Nell’ultima lettera di Seneca a Lucilio (in «Seneca Lucilio suo salutem») il celebre tragico e filosofo latino ritratta la sua trascorsa ricerca della libertà, con sofferte parole che propongono di ridiscutere il problema al limitare tra vita e morte. Il lettore giunge preparato all’impatto con la lettera di Seneca grazie ai quattro racconti precedenti, che toccano argomenti affini, con esiti a volte paradossali o grotteschi, a volte drammatici, e sempre con un finale che disattende le false attese del lettore ingenuo, ma che non disorienta il lettore più critico. Il valore dello scrivere oggi, o il degrado inarrestabile dell’uomo, si riallacciano qui al tema centrale della libertà e questo vale anche per i contenuti dei racconti successivi. Ma torniamo al quinto racconto. Le parole di Seneca vicino alla morte sono definitive: tutta la vita non è che un lento, progressivo imparare a morire, e l’uomo rimane insoddisfatto, con le sue domande irrisolte e il giudizio sospeso. Conciliazione e coerenza sono impossibili da conseguire, se non si vuole rimanere nell’illusione. La libertà è un valore relativo, poiché entrambe, la vita e la morte, ci sono state imposte: azione e lotta sono solo presenze fantasmatiche, scegliere-non scegliere non è un dilemma vero, ma falso. Anche se al lettore questa può sembrare una sentenza definitiva, lo svolgimento del discorso va avanti autonomamente; certo, il messaggio complessivo di Passannante include le parole sconsolate di Seneca e le fa proprie, ma senza ridursi ad esse, come provano gli altri racconti, che infatti sviluppano da altre angolazioni il dilemma della responsabilità individuale ed esprimono una posizione notevolmente polemica.

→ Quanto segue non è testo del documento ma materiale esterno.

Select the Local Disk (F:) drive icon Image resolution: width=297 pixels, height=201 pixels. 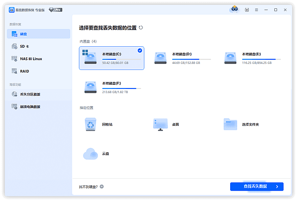tap(90, 87)
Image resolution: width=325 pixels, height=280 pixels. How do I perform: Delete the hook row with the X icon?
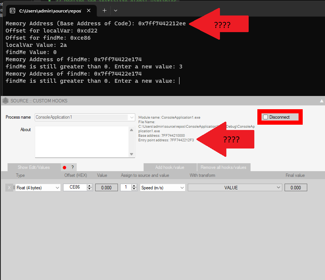pos(10,187)
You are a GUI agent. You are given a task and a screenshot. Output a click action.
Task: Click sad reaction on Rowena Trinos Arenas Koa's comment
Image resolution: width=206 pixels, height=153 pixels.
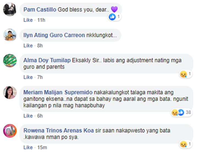tap(183, 144)
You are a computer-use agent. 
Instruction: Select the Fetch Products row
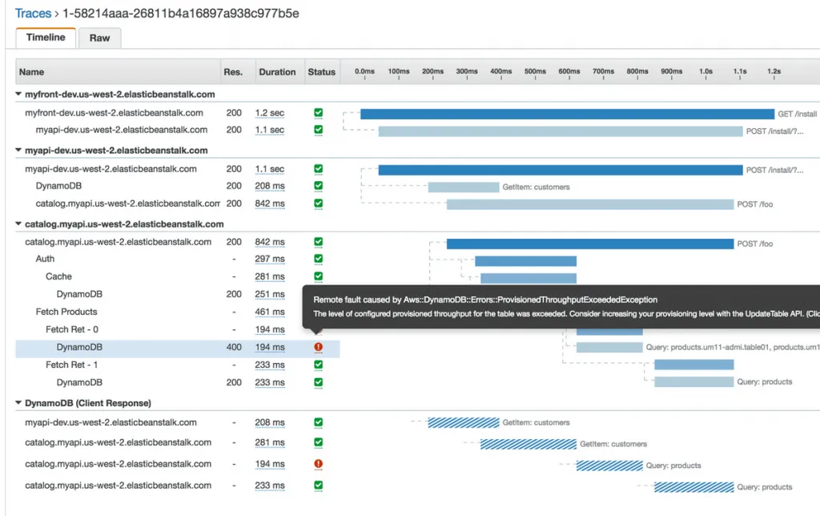click(x=66, y=312)
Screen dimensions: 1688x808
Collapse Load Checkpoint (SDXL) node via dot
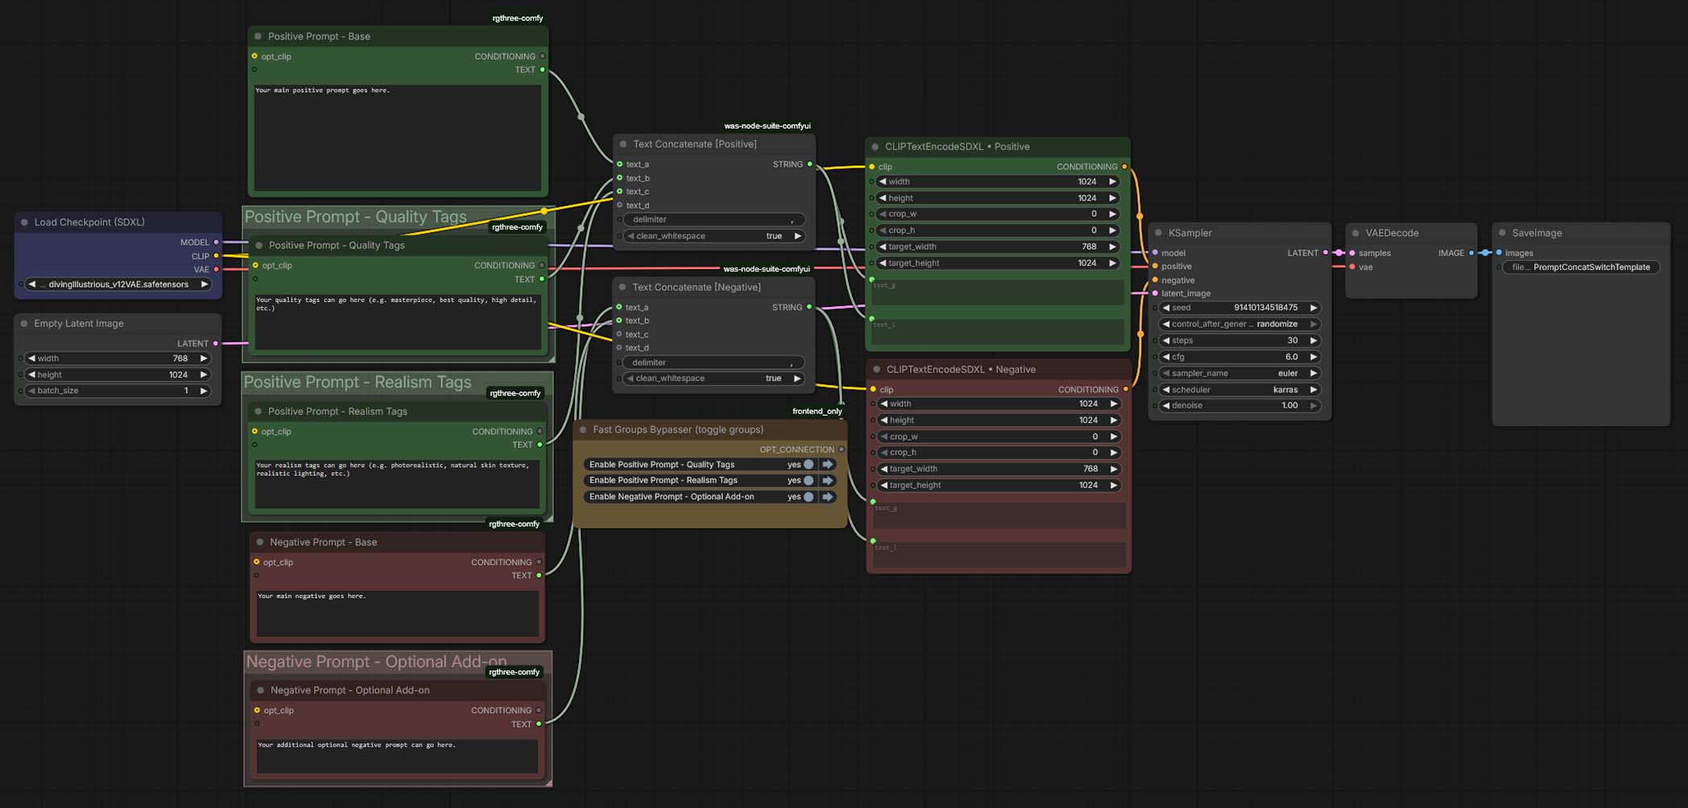24,222
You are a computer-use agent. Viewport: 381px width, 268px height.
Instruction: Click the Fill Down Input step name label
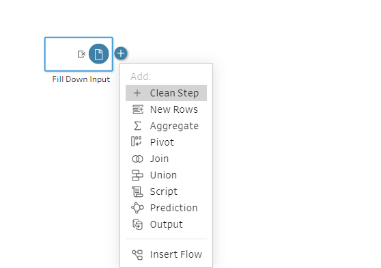[x=81, y=79]
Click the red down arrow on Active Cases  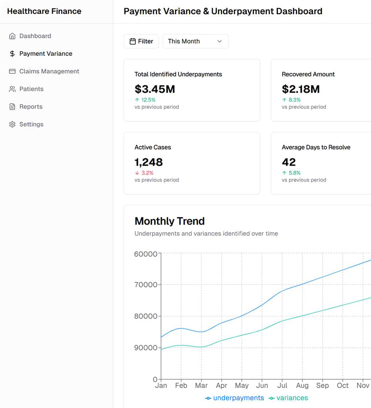tap(137, 173)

Nella supplica di Caino al padre (in «Fedeltà alla terra») si parla di colpa e di perdono. Sia Abele, morto, che Caino, in esilio, sono stati soltanto «il futile strumento di un capriccio». E forse la colpa dovrebbe ricadere su un «dio ingordo» che Caino è pronto a sfidare.
Si pensi poi a «Il quinto sigillo», in cui un certo signor Zeta riceve da Dio la facoltà di riscattare l’intero genere umano dal peccato, a condizione che il gesto vada a scapito della sua vita: rinuncerà, rivelando l’incapacità umana di assolvere un compito disumano, in quanto uomo posto di fronte a una necessità che lo supera, anzi lo trascende. Il signor Zeta rappresenta soprattutto l’uomo che non è Dio e che è debole solo in quanto confrontato con un Essere troppo più grande e potente di lui.
In «Rue d’Ulm, 1980» il filosofo Louis Althusser uccide Hélène, la moglie tanto amata. Morirà dieci anni dopo, in manicomio. Fin qui la realtà storica. La narrazione, poi, percorre i meandri della depressione di Louis e del rapporto conflittuale con Hélène, che in sogno per ben due volte lo metterà di fronte alla sua essenziale disumanità. Lui alla fine capisce:
Ho voluto capire l’uomo, per questo non l’ho amato, e l’ho voluto capire perché lo detestavo. (…) Te, invece, Hélène, te, contro tutti gli altri t’ho amata: e ti ho uccisa perché tu non fossi oggetto del mio disprezzo generalizzato.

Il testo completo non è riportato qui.